For all applications, insulin-like growth factor 1 (IGF-1) measurement has generally been shown to have superior diagnostic sensitivity and specificity compared with insulin-like growth factor binding protein 3 (IGFBP-3). IGFBP-3 testing should, therefore, usually be combined with IGF-1 testing. The combination of IGF-1 and IGFBP-3 measurements appears superior to determining either analyte alone in the diagnosis of growth hormone (GH) deficiency and resistance, and in the monitoring of recombinant human GH therapy. By contrast, in the diagnosis and follow-up of acromegaly and gigantism, IGFBP-3 measurement adds little if anything to IGF-1 testing.
IGF-1 and IGFBP-3 levels below the 2.5th percentile for age are consistent with GH deficiency or severe resistance, but patients with incomplete GH deficiency or mild-to-moderate GH resistance may have levels within the reference range. In GH deficiency, GH levels are also low and show suboptimal responses in stimulation tests (eg, exercise, clonidine, arginine, ghrelin, growth hormone-releasing hormone, insulin-induced hypoglycemia), while in severe GH resistance, GH levels are substantially elevated. However, dynamic GH testing is not always necessary for diagnosis. If it is undertaken, it should be performed and interpreted in endocrine testing centers under the supervision of an endocrinologist.

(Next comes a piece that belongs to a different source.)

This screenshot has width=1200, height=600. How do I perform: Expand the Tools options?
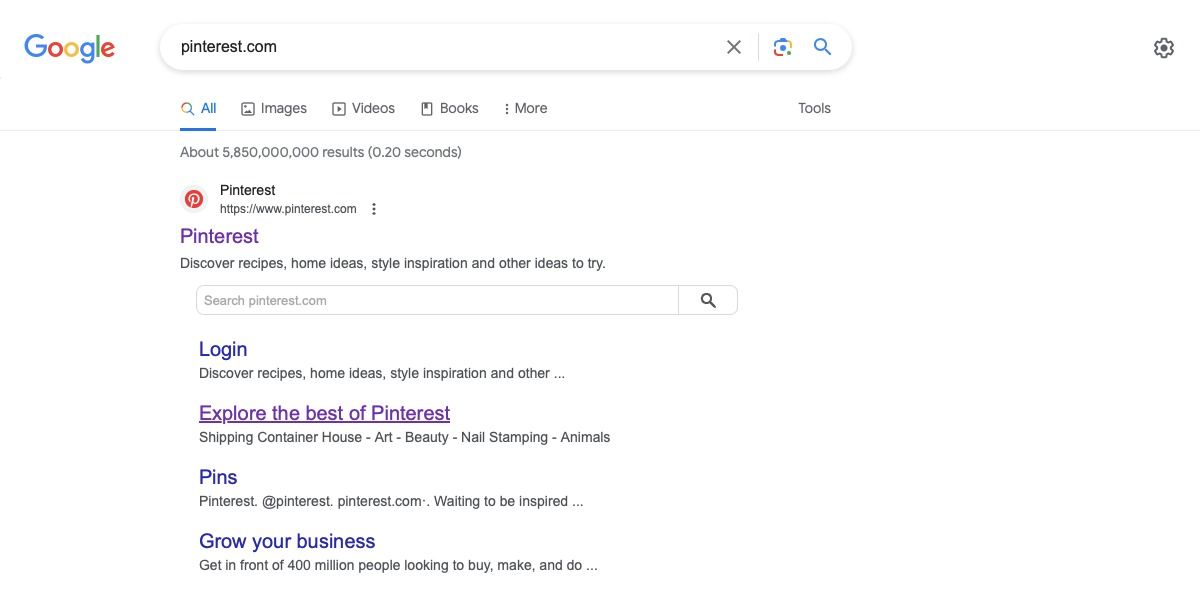click(x=814, y=108)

The aim of both pediatric and adult GH replacement therapy is to achieve IGF-1 and IGFBP-3 levels within the reference range, ideally within the middle to upper third. Higher levels are rarely associated with any further therapeutic gains, but could potentially lead to long-term problems of GH excess.
Elevated IGF-1 and IGFBP-3 levels support the diagnosis of acromegaly or gigantism in individuals with appropriate symptoms or signs. In successfully treated patients, both levels should be within the normal range, ideally within the lower third. In both diagnosis and follow-up, IGF-1 levels correlate better with clinical disease activity than IGFBP-3 levels.
Insulin-like growth factor 1 (IGF-1) and insulin-like growth factor binding protein 3 (IGFBP-3) reference ranges are highly age dependent and results must always be interpreted within the context of the patient's age.
Discrepant IGFBP-3 and IGF-1 results can sometimes occur due to liver and kidney disease; however, this is uncommon and such results should alert laboratories and physicians to the possible occurrence of a preanalytical or analytical error.
At this time, IGFBP-3 cannot be reliably used as a prognostic marker in breast, colon, prostate, or lung cancer.
IGFBP-3 assays exhibit significant variability among platforms and manufacturers. Direct comparison of results obtained by different assays is problematic. Re-baselining of patients is preferred if assays are changed.
Heterophilic antibodies in human serum can react with the immunoglobulins included in the assay components causing interference with in vitro immunoassays. Specimens from patients with autoimmune diseases or from individuals routinely exposed to animals or animal serum products can demonstrate this type of interference, potentially causing an anomalous result. The assay reagents have been formulated to minimize the risk of such interference; however, potential interactions between rare sera and test components can occur. For diagnostic purposes, the results obtained from this assay should always be used in combination with the clinical examination, patient medical history, and other findings.